(The request): Identify each line in the listing below that contains the word "Click", and copy those lines.

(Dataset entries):
------------------------------------------------------------------------

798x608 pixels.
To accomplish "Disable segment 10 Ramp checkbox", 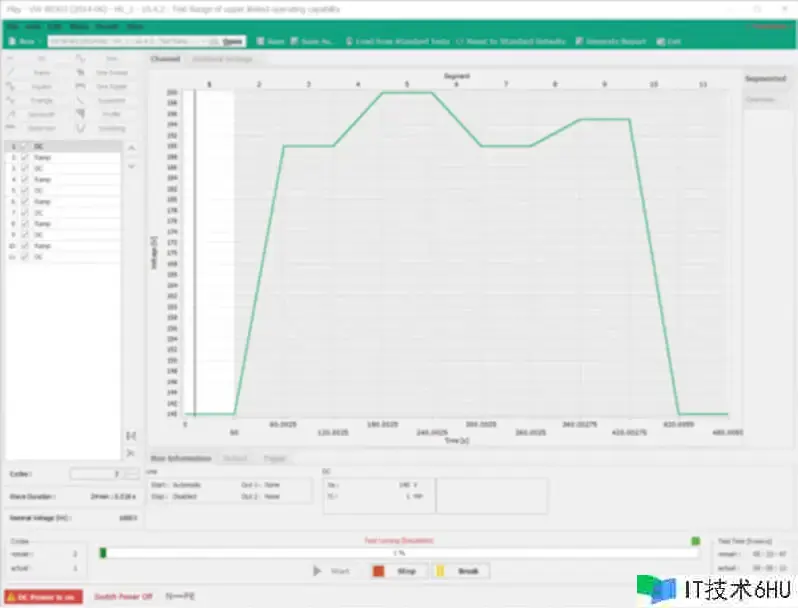I will [x=25, y=245].
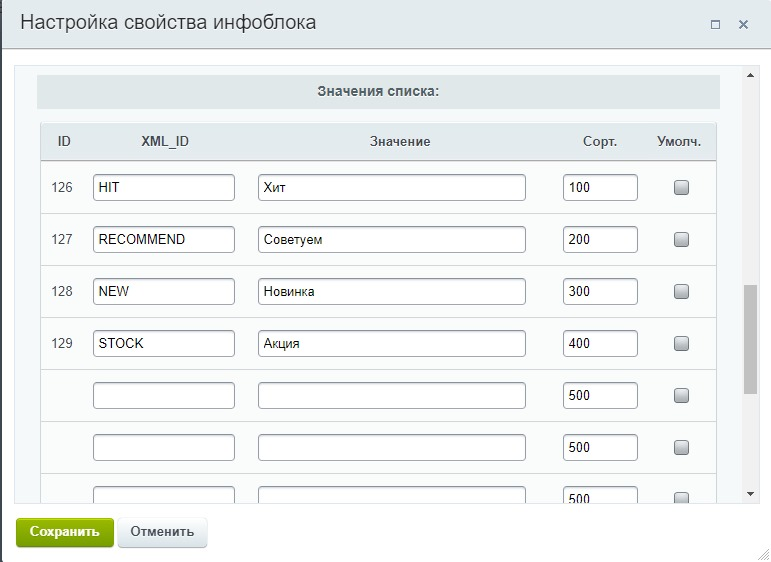Screen dimensions: 771x562
Task: Click the dialog resize grip in corner
Action: point(762,553)
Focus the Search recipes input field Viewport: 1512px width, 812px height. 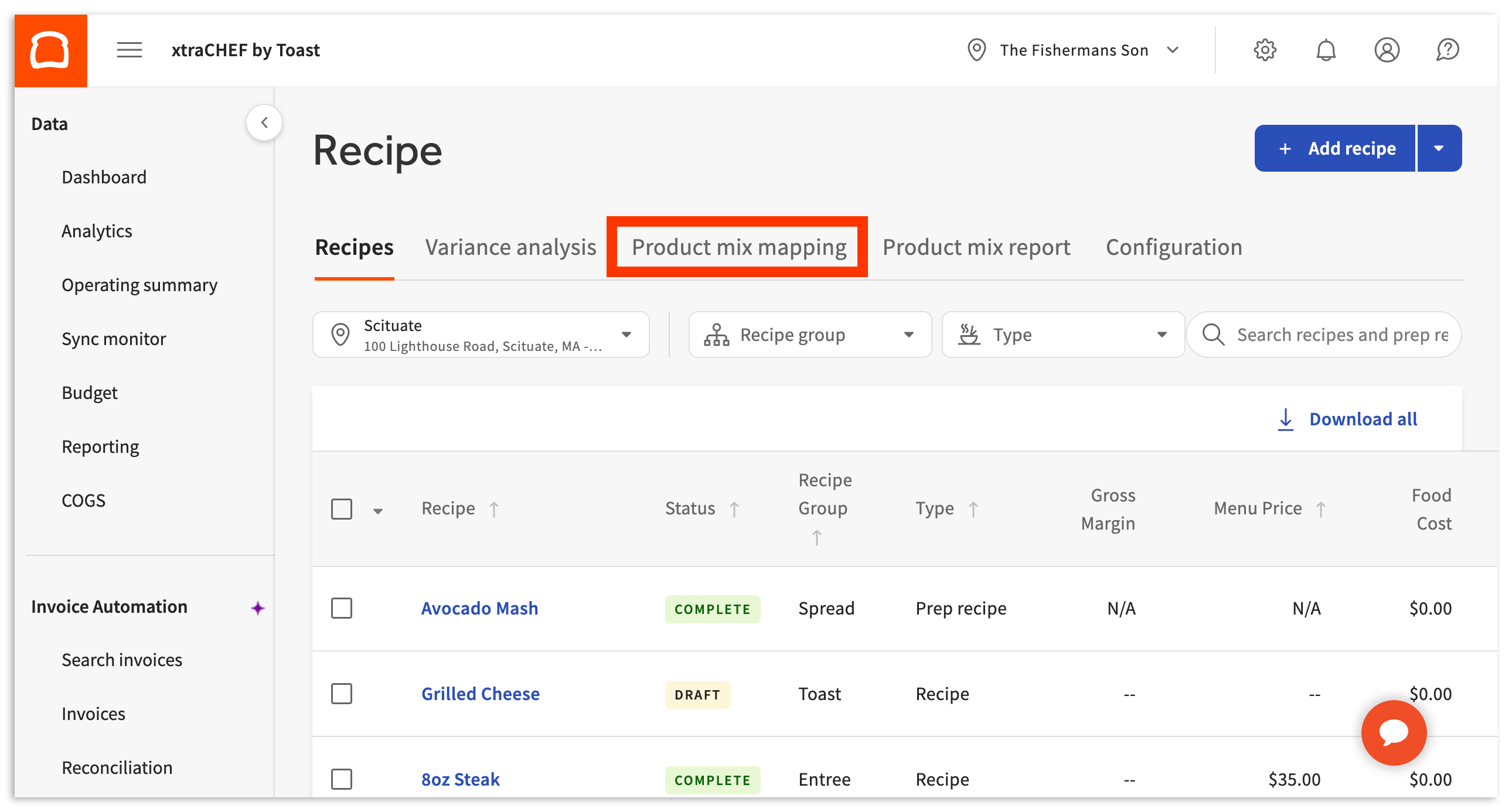1342,335
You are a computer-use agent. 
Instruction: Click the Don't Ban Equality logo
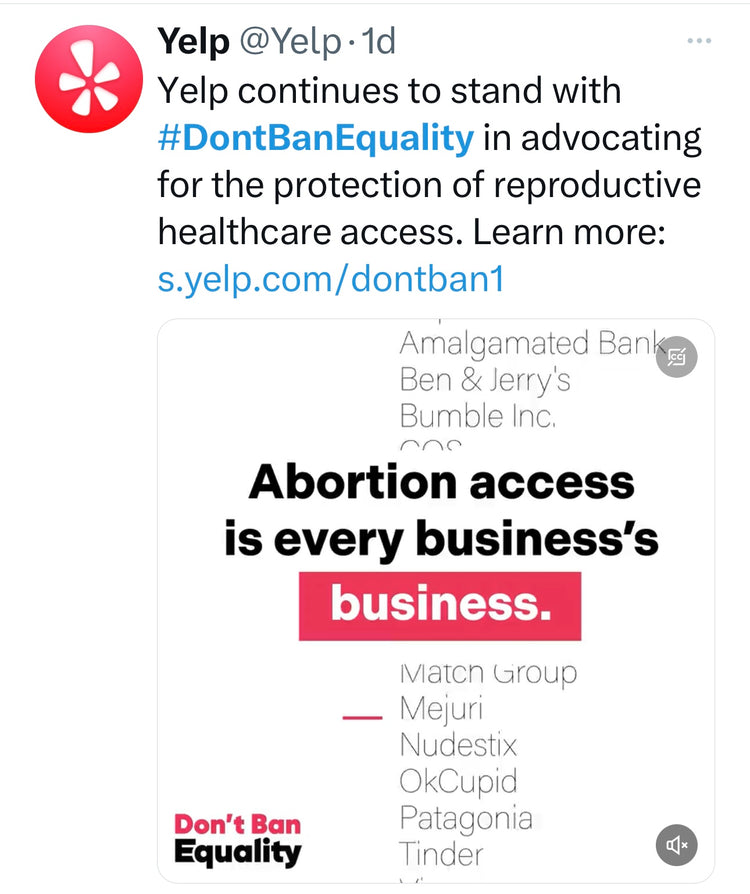pos(238,839)
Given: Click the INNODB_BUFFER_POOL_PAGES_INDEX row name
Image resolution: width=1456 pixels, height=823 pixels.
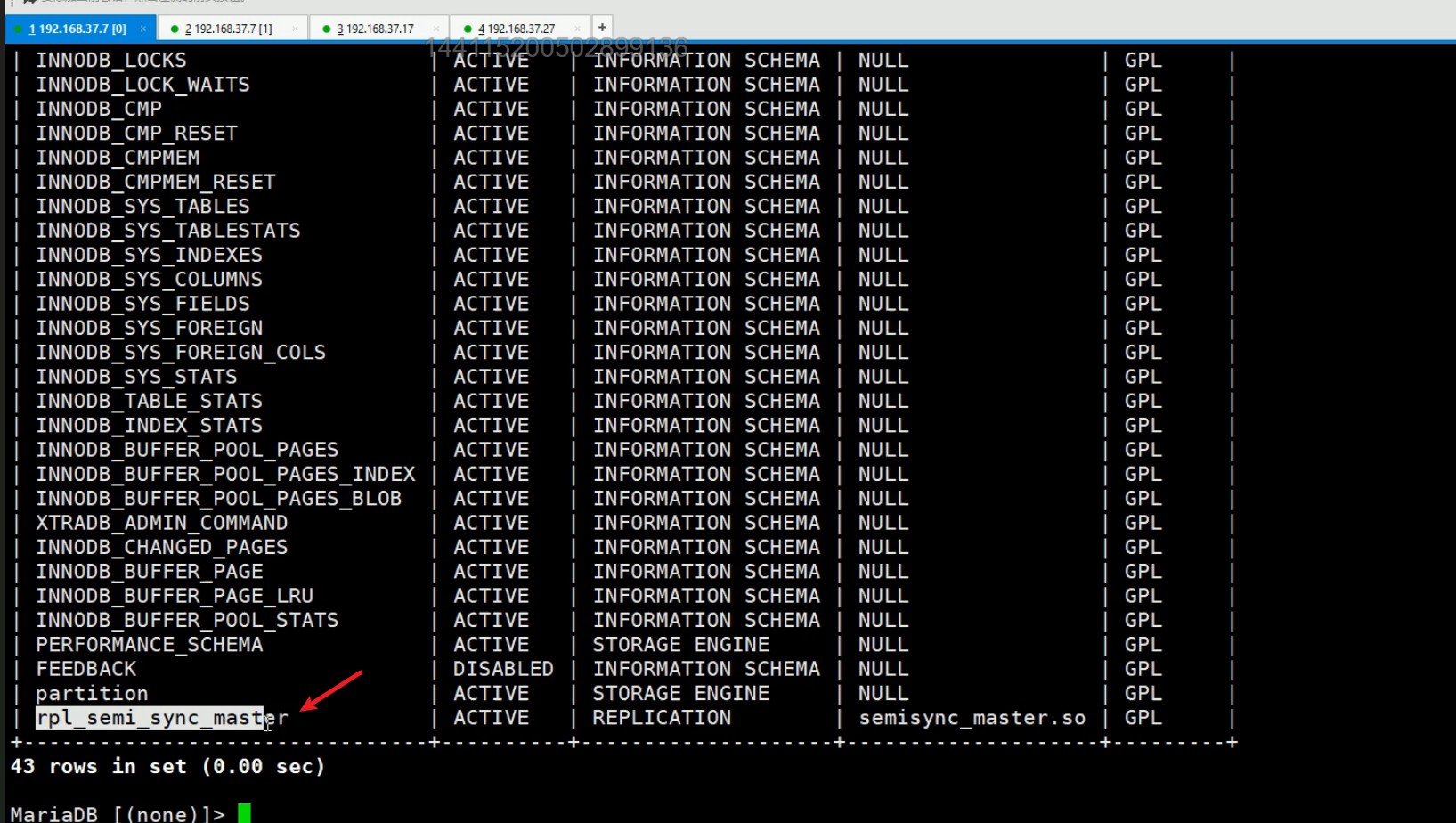Looking at the screenshot, I should [x=225, y=475].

------------------------------------------------------------------------

(Result):
Task: Click the dialog resize grip in corner
Instruction: Click the Don't Ban Equality logo
Given: Click the INNODB_BUFFER_POOL_PAGES_INDEX row name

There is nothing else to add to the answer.